[Extracted information Boundary: Start]

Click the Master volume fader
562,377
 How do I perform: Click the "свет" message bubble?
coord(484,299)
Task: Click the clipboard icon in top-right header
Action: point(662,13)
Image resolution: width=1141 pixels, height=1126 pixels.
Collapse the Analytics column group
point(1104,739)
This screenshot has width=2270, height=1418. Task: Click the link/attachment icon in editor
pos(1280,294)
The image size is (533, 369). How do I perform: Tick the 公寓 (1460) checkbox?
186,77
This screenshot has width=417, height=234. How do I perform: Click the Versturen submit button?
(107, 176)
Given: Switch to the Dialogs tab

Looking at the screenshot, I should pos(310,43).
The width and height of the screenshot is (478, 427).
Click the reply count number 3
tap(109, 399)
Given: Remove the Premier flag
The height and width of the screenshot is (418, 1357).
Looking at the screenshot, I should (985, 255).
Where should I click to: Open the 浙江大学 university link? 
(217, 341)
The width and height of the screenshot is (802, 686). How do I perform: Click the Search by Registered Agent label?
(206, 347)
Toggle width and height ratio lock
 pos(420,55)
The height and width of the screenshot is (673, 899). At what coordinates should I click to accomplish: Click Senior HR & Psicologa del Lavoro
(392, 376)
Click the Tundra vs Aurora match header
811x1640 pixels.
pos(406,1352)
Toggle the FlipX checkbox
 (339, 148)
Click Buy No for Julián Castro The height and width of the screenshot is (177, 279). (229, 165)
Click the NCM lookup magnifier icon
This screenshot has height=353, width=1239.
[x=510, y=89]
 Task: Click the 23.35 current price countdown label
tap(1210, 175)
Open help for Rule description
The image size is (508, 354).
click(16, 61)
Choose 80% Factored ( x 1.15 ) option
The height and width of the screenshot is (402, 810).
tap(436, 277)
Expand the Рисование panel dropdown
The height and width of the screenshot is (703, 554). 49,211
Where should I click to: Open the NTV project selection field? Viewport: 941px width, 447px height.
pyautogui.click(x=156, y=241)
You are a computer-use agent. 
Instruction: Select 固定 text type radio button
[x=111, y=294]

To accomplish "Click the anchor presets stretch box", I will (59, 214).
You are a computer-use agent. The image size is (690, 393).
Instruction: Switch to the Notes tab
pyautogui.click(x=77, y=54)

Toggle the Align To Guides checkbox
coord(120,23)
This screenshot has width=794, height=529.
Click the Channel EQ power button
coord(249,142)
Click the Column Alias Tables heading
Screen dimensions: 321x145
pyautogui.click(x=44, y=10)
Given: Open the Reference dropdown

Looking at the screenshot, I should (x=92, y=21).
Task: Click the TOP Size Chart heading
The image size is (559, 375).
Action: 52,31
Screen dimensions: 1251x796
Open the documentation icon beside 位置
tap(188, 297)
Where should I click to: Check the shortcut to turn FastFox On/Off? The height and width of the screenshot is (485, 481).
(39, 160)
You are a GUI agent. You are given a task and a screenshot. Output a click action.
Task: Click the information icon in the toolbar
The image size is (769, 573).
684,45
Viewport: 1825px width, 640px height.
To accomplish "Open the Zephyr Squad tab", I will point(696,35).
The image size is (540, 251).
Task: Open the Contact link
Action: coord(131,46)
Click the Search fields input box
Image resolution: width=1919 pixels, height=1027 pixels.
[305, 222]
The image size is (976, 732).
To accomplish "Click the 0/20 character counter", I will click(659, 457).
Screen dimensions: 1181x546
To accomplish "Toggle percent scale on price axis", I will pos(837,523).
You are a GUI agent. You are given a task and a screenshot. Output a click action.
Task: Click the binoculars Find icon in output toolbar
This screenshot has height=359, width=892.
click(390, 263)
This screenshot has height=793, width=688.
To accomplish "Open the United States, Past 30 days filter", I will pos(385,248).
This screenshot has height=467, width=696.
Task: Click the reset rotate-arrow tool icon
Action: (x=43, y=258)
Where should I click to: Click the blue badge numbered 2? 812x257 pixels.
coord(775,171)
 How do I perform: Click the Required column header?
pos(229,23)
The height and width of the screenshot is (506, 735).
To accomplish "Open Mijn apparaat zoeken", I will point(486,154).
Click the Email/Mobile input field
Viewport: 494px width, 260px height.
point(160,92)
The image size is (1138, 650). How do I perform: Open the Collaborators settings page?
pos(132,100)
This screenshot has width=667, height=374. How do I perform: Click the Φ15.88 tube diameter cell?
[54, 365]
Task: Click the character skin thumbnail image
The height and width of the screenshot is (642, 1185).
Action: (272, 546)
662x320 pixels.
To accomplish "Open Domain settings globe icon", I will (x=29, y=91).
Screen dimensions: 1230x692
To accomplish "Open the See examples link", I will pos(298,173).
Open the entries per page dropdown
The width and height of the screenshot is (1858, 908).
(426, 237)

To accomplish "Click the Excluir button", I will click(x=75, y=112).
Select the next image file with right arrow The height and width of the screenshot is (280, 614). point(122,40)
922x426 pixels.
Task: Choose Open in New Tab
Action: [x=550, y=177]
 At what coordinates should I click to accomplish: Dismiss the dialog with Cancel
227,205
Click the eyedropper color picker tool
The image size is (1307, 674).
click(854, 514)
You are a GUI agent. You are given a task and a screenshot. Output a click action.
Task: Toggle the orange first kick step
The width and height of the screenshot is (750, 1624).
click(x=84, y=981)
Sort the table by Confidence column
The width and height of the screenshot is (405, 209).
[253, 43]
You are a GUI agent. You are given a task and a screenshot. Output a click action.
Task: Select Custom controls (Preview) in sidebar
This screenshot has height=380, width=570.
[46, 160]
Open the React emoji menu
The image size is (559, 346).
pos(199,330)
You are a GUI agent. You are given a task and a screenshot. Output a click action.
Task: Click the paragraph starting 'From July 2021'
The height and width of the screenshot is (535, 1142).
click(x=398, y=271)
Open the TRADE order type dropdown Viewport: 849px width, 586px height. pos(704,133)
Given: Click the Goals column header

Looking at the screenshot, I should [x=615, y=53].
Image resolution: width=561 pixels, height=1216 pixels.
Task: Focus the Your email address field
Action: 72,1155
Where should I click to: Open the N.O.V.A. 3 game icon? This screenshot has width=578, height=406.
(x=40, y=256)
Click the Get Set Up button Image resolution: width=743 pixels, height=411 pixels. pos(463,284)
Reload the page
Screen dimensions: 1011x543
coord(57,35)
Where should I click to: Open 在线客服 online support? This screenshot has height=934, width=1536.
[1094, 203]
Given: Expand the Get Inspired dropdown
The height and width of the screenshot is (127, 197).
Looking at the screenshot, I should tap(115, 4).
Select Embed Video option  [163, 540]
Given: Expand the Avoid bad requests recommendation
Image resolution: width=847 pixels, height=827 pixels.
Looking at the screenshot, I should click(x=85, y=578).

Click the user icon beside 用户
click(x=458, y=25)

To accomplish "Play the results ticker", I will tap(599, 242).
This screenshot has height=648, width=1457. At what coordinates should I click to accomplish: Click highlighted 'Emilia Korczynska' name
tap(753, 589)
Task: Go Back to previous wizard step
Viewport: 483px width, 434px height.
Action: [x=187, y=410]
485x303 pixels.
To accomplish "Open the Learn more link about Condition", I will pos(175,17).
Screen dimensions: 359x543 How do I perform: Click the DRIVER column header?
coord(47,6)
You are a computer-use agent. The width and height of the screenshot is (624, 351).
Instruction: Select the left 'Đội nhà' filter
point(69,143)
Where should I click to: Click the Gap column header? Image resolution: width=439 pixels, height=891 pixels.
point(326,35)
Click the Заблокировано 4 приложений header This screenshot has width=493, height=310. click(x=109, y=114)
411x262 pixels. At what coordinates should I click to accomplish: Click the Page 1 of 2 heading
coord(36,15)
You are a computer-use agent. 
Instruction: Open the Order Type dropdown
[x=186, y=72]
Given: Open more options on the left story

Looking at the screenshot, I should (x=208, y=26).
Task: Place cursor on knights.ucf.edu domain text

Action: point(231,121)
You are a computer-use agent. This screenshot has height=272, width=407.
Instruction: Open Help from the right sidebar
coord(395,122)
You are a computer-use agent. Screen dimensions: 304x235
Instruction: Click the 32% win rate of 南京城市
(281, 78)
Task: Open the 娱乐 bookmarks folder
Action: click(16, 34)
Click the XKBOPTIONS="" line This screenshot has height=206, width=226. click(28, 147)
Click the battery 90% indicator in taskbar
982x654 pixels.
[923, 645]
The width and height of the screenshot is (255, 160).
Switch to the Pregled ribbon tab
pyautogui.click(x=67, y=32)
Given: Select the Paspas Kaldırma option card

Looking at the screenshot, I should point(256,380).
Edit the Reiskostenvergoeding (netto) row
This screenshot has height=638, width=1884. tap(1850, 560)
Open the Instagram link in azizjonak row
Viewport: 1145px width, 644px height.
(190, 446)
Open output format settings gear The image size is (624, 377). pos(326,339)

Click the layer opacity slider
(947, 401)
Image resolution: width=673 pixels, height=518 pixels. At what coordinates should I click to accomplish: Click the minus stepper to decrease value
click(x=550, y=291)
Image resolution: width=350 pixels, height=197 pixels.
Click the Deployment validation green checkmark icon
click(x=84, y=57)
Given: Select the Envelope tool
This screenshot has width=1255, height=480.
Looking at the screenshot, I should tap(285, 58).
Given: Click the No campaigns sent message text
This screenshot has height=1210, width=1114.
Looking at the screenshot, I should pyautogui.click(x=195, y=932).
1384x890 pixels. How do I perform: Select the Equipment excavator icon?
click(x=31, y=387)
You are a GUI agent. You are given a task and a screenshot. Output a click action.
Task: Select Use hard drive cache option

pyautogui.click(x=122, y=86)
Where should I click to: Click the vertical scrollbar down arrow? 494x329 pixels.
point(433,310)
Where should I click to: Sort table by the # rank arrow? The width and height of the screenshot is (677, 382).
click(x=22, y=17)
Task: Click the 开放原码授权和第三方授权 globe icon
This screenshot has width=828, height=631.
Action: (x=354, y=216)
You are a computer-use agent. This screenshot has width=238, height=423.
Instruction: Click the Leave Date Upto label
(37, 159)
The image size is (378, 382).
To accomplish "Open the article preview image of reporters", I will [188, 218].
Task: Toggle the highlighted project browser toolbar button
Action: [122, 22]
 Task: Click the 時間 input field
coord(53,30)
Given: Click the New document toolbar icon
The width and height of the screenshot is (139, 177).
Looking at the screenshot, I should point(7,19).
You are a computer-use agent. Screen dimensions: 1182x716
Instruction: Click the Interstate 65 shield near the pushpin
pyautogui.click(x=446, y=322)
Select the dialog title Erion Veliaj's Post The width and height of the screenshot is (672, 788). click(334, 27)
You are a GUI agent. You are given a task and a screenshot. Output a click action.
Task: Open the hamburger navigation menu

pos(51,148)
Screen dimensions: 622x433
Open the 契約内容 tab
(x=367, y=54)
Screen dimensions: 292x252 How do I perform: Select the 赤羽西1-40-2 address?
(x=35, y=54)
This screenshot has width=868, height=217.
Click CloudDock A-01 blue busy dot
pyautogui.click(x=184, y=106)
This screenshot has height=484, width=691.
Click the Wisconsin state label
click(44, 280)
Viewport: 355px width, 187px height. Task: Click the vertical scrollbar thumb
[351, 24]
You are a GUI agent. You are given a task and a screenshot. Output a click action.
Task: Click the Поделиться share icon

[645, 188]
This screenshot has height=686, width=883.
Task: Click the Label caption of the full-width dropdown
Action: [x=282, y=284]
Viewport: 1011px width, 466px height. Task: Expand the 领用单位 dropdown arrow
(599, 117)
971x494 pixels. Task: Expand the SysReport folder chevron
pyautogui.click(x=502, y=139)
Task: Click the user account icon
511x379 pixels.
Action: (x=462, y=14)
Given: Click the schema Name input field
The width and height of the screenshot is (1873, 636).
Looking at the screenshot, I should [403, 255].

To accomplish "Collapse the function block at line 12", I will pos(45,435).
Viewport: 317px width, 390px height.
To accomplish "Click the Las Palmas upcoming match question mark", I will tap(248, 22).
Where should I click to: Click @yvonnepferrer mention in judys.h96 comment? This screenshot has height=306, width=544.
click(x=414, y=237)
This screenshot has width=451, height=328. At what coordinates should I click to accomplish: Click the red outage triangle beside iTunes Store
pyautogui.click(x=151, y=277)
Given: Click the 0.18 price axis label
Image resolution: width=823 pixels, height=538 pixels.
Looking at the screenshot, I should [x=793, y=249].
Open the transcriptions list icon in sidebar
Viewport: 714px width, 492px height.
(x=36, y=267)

[Extracted information Boundary: End]

When a line of the material holds the string "character", copy that line.

▶ [Expected answer]
To accomplish "Click the 0/20 character counter", I will click(659, 457).
Task: Click the character skin thumbnail image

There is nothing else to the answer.